Priest is a film that reminds you how important it is to start with a good script. Without it, everything becomes worse: plot, setting, characterizations, dialogue and dialogue and dialogue. Listen, you can dress it up however you want to, but if your characters are saying ridiculous shit left and right, nothing else matters. This is simple fact. A film is a structure, and no structure will stay up without a foundation. Yet, again, here we are with a film that has aggressively thrown that element to the dogs. It's not a wholly indefensible act, making a film with a terrible script. Particularly this time of year when the landscape is so different, and particularly when we consider the balance of money vs. quality. Plenty of people (i.e. studio execs) will applaud a film that performs well at the box office, regardless of its shortcomings. Even outside of the monetary considerations, there are people who just don't care how bad a movie is, as long as it gets their blood flowing. The problem with that logic, of course, is the notion that quality films and exciting films are mutually exclusive. While Priest can certainly be called exciting, it must too be called indubitably not quality.
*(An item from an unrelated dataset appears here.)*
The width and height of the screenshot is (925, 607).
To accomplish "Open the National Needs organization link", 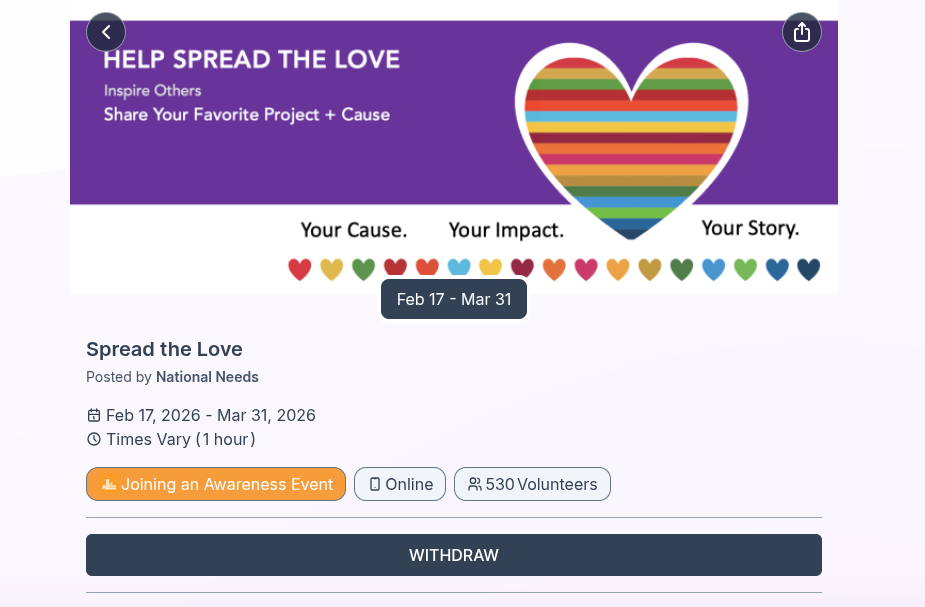I will [x=207, y=377].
Specifically, Priest is an example of filmmakers trying too hard. With his cities, director Scott Charles Stewart seems to be going for some sort of Bladerunner dystopia, but comes up far short. His treatment of the Catholic Church as a Big Brother regime ends up mawkish, with actors the likes of Christopher Plummer forced to wear ridiculous outfits and spout melodramatic dialogue. Presumably, the film is set in the future because that is where it could conceivably make sense that characters have supernatural powers. What this results in though is a bizarre melange of past and present technologies. The Priests ride metallic desert motorcycles, complete with oxygen masks, intelligent GPS, and solar chargers, yet for some inexplicable reason, people still develop grainy, black and white pictures and listen to vinyl recordings of classical music. It's one thing to dictate the realities of an alternate future, but to step on logic in favor of aesthetics is just foolish.
Maybe if Priest were a video game, things would have worked out. As it is, Paul Bettany seems to have hitched himself to the wrong wagon (Stewart also directed Bettany in the equally derided Legion). Though not short on spectacle, Priest is short on pretty much everything else, and ends up a laughable mess when it's all said and done. And you want to know the worst part? The film's conclusion unequivocally sets up a sequel. It's as if the studio wanted to shed any doubt of their intentions. "Yes. We badly want your money. See you again next year."